I remember feeling, after my blowup that Sunday, that I could still give myself credit for some adult restraint. I hadn’t actually cried. I hadn’t hit. In the past, even the recent past, I had sometimes hit Nonie in aggravation, but during this summer I had never once hit Flora. Okay, I had lashed out verbally in a childish way—and gotten a child’s satisfaction from the instant response—but I knew I could still reap some longer-term benefits if I apologized. I wasn’t really sorry about using my father’s worst swearword. It was a thing men said, but if a female used it sparingly it had great shock value. I had shocked Flora. Then I had hurt her by saying I was sick of her and would be glad when she was gone. But though Flora was easy to hurt, she was also an easy forgiver. When I went off to cool down, as instructed by her, I used that time by myself to compose my scene of contrition.
I knew even while screaming at Flora that I was going to have to apologize later, because my goal was to get along with her on the surface for the rest of the summer while keeping my serious schemes to myself. First, though, I checked myself over for wounds and then laid out the pluses and minuses of the afternoon.
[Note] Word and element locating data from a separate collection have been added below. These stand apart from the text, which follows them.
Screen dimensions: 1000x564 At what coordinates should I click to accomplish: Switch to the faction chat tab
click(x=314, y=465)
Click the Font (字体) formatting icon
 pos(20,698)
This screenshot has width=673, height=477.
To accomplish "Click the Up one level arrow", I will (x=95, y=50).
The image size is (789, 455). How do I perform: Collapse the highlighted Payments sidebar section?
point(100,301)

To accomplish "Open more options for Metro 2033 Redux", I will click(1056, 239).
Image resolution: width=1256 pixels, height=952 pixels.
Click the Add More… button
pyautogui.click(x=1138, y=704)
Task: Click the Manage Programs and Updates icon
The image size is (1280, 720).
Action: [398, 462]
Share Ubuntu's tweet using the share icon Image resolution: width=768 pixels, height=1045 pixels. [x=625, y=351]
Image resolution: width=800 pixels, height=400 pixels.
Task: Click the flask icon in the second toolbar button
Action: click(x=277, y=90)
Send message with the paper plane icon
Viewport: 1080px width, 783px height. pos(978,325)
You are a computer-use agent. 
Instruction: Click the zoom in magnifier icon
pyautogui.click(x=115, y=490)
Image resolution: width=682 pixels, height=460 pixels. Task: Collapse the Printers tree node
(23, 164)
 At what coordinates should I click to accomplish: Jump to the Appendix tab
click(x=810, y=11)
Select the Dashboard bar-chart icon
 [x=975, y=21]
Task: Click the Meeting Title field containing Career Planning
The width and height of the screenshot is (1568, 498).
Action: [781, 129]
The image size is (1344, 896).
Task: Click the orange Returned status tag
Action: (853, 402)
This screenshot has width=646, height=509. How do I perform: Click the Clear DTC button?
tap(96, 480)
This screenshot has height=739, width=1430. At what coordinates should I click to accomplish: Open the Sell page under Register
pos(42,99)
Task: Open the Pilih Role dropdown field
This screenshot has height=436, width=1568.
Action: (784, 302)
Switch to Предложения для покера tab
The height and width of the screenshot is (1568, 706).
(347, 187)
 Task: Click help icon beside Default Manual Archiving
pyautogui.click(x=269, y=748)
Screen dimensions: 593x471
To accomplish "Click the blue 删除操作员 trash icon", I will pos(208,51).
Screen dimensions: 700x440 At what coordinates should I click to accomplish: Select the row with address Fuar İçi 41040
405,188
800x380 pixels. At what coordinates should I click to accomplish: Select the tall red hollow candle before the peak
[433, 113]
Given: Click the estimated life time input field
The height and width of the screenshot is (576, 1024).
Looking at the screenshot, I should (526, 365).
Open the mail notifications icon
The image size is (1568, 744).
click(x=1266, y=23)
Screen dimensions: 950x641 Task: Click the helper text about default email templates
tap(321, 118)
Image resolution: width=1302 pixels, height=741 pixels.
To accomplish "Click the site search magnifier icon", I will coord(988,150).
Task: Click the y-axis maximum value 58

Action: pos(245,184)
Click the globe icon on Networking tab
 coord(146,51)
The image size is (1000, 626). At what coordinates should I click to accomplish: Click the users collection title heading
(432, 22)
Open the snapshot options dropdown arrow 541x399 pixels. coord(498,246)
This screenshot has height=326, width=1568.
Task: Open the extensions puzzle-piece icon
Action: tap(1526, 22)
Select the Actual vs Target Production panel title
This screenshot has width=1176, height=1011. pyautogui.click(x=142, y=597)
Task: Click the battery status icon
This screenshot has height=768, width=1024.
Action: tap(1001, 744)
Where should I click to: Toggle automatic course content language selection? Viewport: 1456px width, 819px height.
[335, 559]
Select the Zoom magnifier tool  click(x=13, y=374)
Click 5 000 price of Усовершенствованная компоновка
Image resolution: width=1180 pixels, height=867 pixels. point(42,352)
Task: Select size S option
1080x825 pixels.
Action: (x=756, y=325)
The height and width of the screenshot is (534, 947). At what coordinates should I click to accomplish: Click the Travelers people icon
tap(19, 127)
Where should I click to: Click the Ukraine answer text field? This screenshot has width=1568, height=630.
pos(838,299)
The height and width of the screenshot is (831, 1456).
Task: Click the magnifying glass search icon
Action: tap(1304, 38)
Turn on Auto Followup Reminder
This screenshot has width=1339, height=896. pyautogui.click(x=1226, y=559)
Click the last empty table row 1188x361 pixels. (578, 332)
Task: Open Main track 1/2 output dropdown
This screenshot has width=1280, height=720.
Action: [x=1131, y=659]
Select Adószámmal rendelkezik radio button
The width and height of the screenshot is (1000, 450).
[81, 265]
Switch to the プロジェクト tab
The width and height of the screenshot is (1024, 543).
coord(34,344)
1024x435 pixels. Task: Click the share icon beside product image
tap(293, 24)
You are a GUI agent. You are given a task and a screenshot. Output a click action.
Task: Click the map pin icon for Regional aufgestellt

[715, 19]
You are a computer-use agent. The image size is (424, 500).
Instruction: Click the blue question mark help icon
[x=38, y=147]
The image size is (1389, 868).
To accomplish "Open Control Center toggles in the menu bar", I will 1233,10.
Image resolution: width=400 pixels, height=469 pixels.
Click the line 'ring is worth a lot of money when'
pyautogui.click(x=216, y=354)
I had first done this after Flora’s one outburst—if you could call it that—when I had been snotty about refusing to send my picture to the Alabama people, and she had lost control and “told me things” about my mother’s selfishness and cruelty. What I had lost that other day was my illusion that Flora adored my mother unreservedly, but what I had gained was valuable information as to what Lisbeth had really been like and the realization that I wouldn’t be sorry to behave with her cold expediency under similar circumstances. It felt gratifying being allied with my mother in this way.